# [Problem to solve]
The required answer is the count of lines in the records that contain "computer", with no other text.

# [Saved entries]
== == ==
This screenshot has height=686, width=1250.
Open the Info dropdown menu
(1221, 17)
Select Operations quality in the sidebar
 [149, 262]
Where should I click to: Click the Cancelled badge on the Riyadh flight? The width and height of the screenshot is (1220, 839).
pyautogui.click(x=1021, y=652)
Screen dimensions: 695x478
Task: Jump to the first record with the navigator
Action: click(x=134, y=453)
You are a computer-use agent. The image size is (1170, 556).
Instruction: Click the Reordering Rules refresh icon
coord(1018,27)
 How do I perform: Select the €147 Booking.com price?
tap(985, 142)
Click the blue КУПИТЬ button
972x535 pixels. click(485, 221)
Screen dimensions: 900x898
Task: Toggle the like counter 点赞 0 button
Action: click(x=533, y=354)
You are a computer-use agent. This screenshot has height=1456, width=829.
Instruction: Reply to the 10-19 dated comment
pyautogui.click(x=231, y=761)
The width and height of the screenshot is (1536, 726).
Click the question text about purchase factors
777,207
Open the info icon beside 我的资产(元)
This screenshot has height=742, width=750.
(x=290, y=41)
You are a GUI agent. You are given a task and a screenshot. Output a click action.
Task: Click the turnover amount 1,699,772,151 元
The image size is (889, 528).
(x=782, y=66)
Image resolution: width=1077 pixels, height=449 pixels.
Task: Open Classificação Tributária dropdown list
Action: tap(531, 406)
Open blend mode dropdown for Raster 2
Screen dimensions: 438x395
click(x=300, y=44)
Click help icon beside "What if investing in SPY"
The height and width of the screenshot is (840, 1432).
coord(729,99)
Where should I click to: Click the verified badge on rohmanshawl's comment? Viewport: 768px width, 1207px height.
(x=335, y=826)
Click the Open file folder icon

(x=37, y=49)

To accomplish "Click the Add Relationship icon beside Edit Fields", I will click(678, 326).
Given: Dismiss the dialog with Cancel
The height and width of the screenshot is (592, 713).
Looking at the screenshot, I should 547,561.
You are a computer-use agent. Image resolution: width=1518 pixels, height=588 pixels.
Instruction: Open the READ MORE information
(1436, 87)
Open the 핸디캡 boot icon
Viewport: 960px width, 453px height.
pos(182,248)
== == ==
# [Output below]
3